Disk I/O is frequently the performance bottleneck with relational databases. With AWS recently releasing 4,000 PIOPs EBS volumes, I wanted to do some benchmarking with pgbench and PostgreSQL 9.2. Prior to this release the maximum available I/O capacity was 2,000 IOPs per volume. EBS IOPs are read and written in 16Kb chunks with their performance limited by both the I/O capacity of the EBS volumes and the network bandwidth between an EC2 instance and the EBS network. My goal isn't to provide a PostgreSQL tuning guide, an EC2 tuning guide, or a database deathmatch complete with graphs; I'll just be displaying what kind of performance is available out-of-the-box without substantive tuning. In other words, this is an exploratory benchmark not a comparative benchmark. I would have liked to compare the performance of 4,000 PIOPs EBS volumes with 2,000 PIOPs EBS volumes, but I ran out of time so that will have to wait for a following post.

Setup

Region

I conducted my testing in AWS' São Paulo region. One benefit of testing in sa-east-1 is that spot prices for larger instances are (anecdotally) more stable than in us-east. Unfortunately, sa-east-1 doesn't have any cluster compute (CC) instances available. CC instances have twice the bandwidth to the EBS network than non-CC EC2 instances.
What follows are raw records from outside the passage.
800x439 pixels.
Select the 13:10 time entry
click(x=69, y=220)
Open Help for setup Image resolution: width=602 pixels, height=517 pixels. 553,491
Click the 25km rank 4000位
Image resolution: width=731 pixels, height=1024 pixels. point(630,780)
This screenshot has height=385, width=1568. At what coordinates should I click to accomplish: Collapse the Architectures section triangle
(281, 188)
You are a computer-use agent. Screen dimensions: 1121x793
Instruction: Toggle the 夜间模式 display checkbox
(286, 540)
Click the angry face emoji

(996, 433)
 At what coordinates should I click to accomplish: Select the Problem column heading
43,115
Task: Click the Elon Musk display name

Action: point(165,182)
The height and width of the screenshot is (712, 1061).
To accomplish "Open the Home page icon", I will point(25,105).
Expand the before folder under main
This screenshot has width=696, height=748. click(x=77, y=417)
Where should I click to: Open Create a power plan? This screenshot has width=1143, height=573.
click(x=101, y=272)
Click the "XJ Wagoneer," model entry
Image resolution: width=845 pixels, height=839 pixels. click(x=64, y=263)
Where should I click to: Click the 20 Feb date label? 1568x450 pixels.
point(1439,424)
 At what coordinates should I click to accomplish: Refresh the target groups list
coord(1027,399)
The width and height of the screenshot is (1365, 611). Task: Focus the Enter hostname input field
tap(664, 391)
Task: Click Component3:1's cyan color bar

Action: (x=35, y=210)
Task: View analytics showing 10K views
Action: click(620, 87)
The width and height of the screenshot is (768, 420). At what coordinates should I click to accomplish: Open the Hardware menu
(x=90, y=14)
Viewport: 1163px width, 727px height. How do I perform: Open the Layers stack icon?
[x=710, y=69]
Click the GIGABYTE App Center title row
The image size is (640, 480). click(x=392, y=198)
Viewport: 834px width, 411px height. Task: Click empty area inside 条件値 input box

That additional bandwidth allows you to construct larger software RAID volumes. My cocktail napkin calculations show that it should be possible to reach 50,000 PIOPs on an EBS-backed CC instance without much of a problem.

EC2 instances

I tested with three EC2 instances: an m1.large from which to run pgbench, an m2.2xlarge with four EBS volumes, and an m1.xlarge with one EBS volume. All EBS volumes are 400GB with 4,000 provisioned IOPs. The m1.large instance was an on-demand instance; the other instances  — the pgbench target database servers — were all spot instances with a maximum bid of $0.05. (In one case our first spot instance was terminated, and we had to rebuild it). Some brief testing showed that having an external machine driving the benchmark was critical for the best results.

Operating System

All EC2 instances are running Ubuntu 12.10. A custom sysctl.conf tuned the Sys V shared memory as well as set swappiness to zero and memory overcommit to two.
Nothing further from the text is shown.